◆ Textauszug ◆
+++

3D-printed Drugs

New Scientist hat nen interessanten Artikel über 3D-gedruckte Chemikalien und Medikamente. Dazu haben sie zunächst in einem "herkömmlichen" 2000$-3D-Drucker die Reagenzgläser mit Badezimmer-Kitt (kein Scheiß) gedruckt, die exakt auf bestimmte Reaktionen optimiert waren und haben die dann mit dem Drucker mit Chemikalien befüllt. Ich hatte bei 3D-Printing schon die Urheberrechtsproblematik, gedruckte Organe und Auswirkungen auf die Bauwirtschaft auf dem Schirm, aber auf einen Markt für Hobby-Heisenbergs mit homegrown Chrystal Meth bin ich nicht gekommen. Die Wissenschaftler betonen zwar, dass die Systeme für 3D-gedruckte Chemikalien so produziert werden müssten, dass sie sich nicht für die Herstellung von Drogen verwenden ließen, aber das müssen sie ja schließlich sagen und bei Formulierungen "no one would be allowed to hack" grinse ich mir einen.

Den Artikel gibt's nur gegen Anmeldung, deshalb hier ein längerer Snip:

A team of researchers led by chemist Lee Cronin at the University of Glasgow, UK, has made a selection of chemicals using a digital blueprint and a 3D printer costing $2000. The printer prints the lab equipment and then squirts the ingredients into the right places to make the desired chemicals. [...]

"It's a way of democratising chemistry, bringing chemistry to the masses," says Cronin. People in far-flung regions could make their own headache pills or detergent, he suggests. The technique might also allow people to print and share recipes for niche substances that chemical or pharmaceutical companies don't make – because there aren't enough customers, or they simply haven't dreamed up those ideas.

Of course, such freedoms will bring challenges too, including ensuring that drugs are made safely, and dealing with black markets that might offer prescription-only or illegal drugs.

Cronin and his colleagues turned to a version of the $2000 3D printer used in the Fab@Home project, a collaboration aiming to bring self-fabrication into the home. They discovered that they could use a common bathroom sealant as the primary material for printing reaction chambers of all shapes and sizes, as well as connection tubes of varying lengths. After the kit had set hard, the printer's nozzles squirted in the reactants, or "chemical inks" (see diagram).

In principle, the dimensions of the equipment and chemical ingredients required to produce a particular product can all be pre-designed and embedded in the same software blueprint – all a user needs to do is download it and feed it to the printer. The researchers envisage an online store where you download an app for a particular drug to your 3D printer and order a standard set of chemical inks.

Potential health dangers from allowing people to print their own legal or illegal drugs would be minimised, says Cronin, as his team would only write software for specific end products that would be difficult to modify into making other reactions. "We would have pre-evaluated the reactions in the lab so no one would be allowed to hack."

+++

◆ Übungsdaten ◆

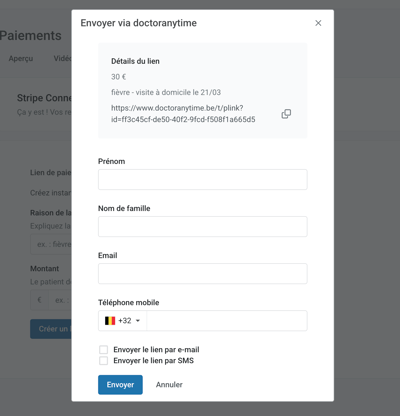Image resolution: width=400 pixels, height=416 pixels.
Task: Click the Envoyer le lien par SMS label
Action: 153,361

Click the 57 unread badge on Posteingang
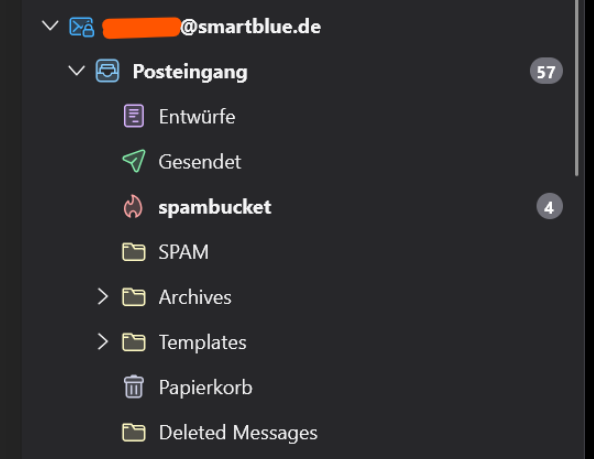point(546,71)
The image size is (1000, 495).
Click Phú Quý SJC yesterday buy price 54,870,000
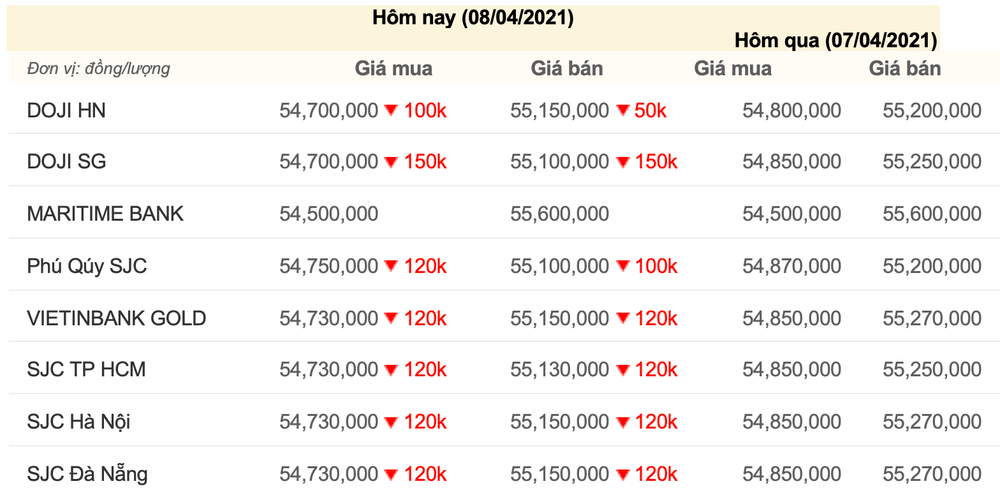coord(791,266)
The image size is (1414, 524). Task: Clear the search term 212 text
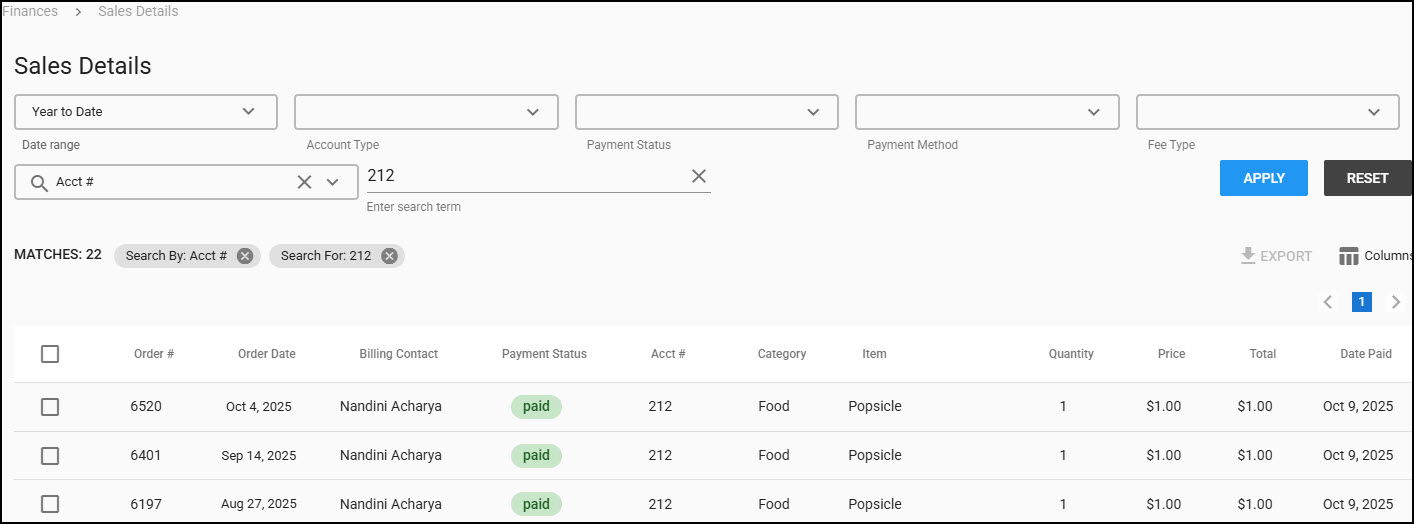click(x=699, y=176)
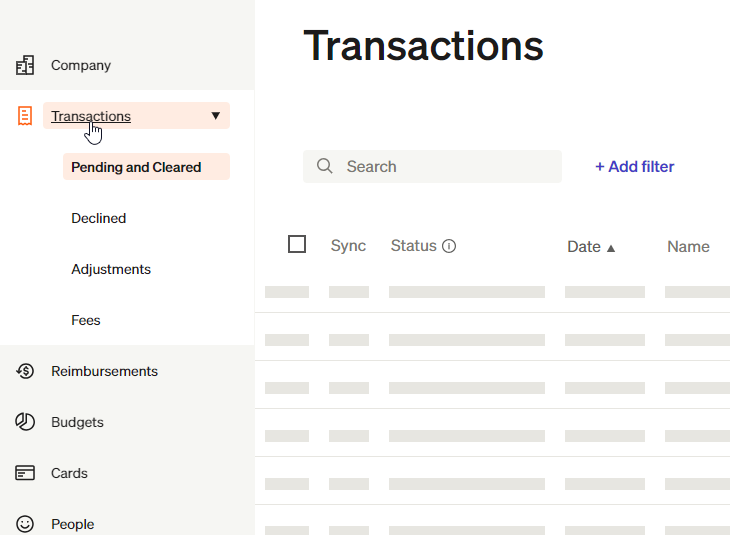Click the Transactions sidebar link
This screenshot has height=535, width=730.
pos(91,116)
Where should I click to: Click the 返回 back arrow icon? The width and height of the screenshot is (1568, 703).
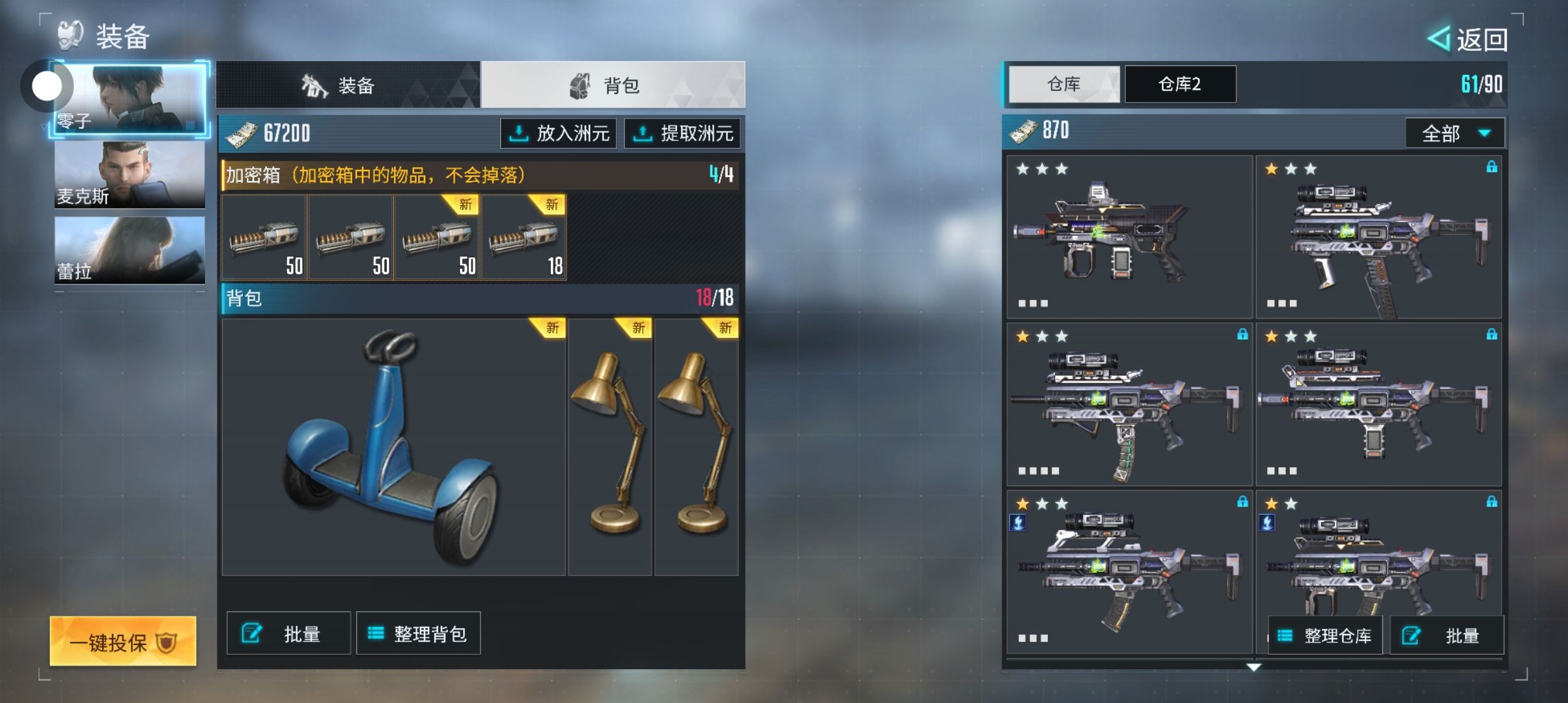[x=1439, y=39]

+++

Wie lautet die Passage im Text über 3D-gedruckte Medikamente von „A team of researchers“ bis einschließlich „or illegal drugs.“? Gib sie wortgetreu wieder. Das Material wird hier nicht benötigt.

A team of researchers led by chemist Lee Cronin at the University of Glasgow, UK, has made a selection of chemicals using a digital blueprint and a 3D printer costing $2000. The printer prints the lab equipment and then squirts the ingredients into the right places to make the desired chemicals. [...]

"It's a way of democratising chemistry, bringing chemistry to the masses," says Cronin. People in far-flung regions could make their own headache pills or detergent, he suggests. The technique might also allow people to print and share recipes for niche substances that chemical or pharmaceutical companies don't make – because there aren't enough customers, or they simply haven't dreamed up those ideas.

Of course, such freedoms will bring challenges too, including ensuring that drugs are made safely, and dealing with black markets that might offer prescription-only or illegal drugs.